So, if that's a concern, the ISPAC administration can simply dictate that
the prefix only be announced by the common interconnect boxes.

   Right, the same as I can today with an upstream provider.  Basically what
   it seems that you are proposing is to some extent replacing dependance on
   an upstream provider with the ISPAC for IP address continuity.  

Not replacing: adding another option.  None of this precludes folks having
an upstream provider instead of, or as well as ISPAC connectivity.

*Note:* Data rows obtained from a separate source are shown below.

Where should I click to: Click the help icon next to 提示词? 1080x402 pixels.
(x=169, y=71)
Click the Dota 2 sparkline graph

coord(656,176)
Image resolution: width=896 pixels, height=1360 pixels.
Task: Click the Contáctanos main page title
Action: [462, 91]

   Yes, you can, and such an action is definately malicious, and likely
   illegal (like go to jail illegal).  It is a lot easier for someone to do
   such a thing and have it look like an accident if they are advertising your
   blocks /with your consent/.  Am I not making the difference clear, or am I
   overestimating the risk I believe I would be at if I undertook such a
   course of action.

What's not clear is simple: you only have to give your consent to advertise
the shared prefix to the ISPAC administration.  This need not imply that
any other ISPAC member advertise the prefix.  Given that the ISPAC
administration is not a competitor, why is there sensitivity?  Yes, you
don't have the control that you would over a direct employee, but it would
seem that this would alleviate fears of feigned incompetence.

   A common
   interconnect model does improve things, but that takes us back to a
   provider based model where the people running the interconnect are a
   provider, which leaves us at the current model, no different.

I don't follow your leap here to the people running the interconnect being
a separate provider.  They're providing a room and bandwidth and mebbe
routing services under contract to the ISPAC (as a group).  Does that make
them a competitor?  Is MFS a competitor because of MAE-East?